Dataset records —
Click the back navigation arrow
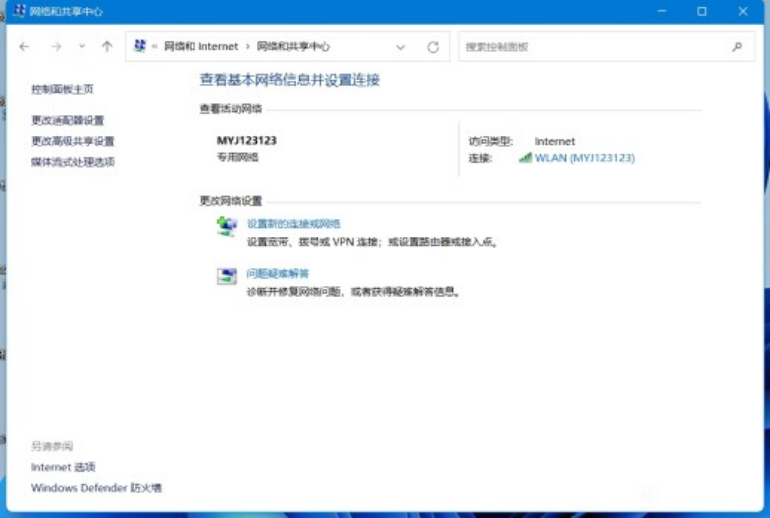This screenshot has height=518, width=770. 25,47
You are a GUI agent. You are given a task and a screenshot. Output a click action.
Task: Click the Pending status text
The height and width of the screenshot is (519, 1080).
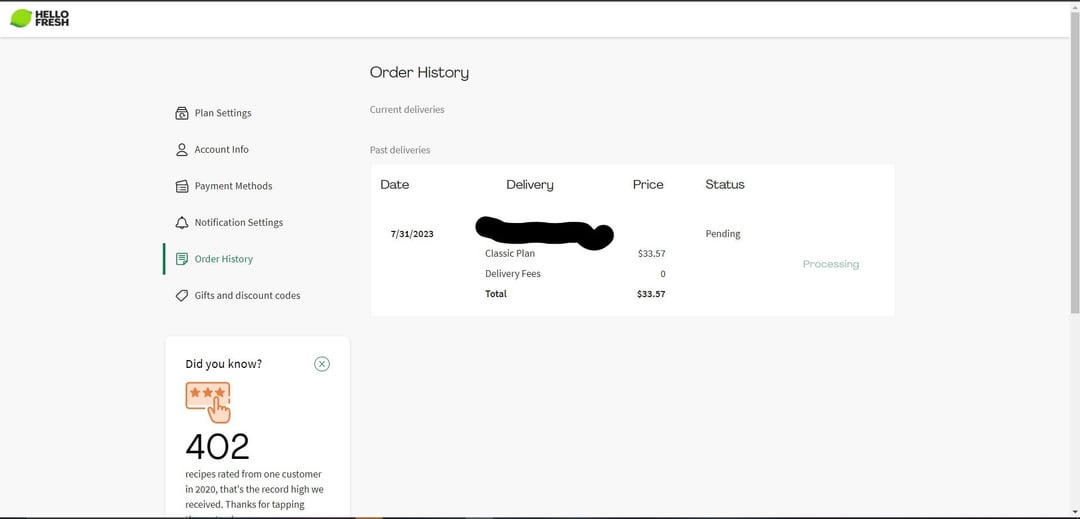pyautogui.click(x=723, y=234)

Prompt — Quote each line of the listing exactly, but leave the pictures out.

Exercise solution —
Click the back navigation arrow
This screenshot has height=518, width=770. 25,47
You are a GUI agent. You are given a task and a screenshot. Output a click action.
Task: Click the Pending status text
The height and width of the screenshot is (519, 1080).
pyautogui.click(x=723, y=234)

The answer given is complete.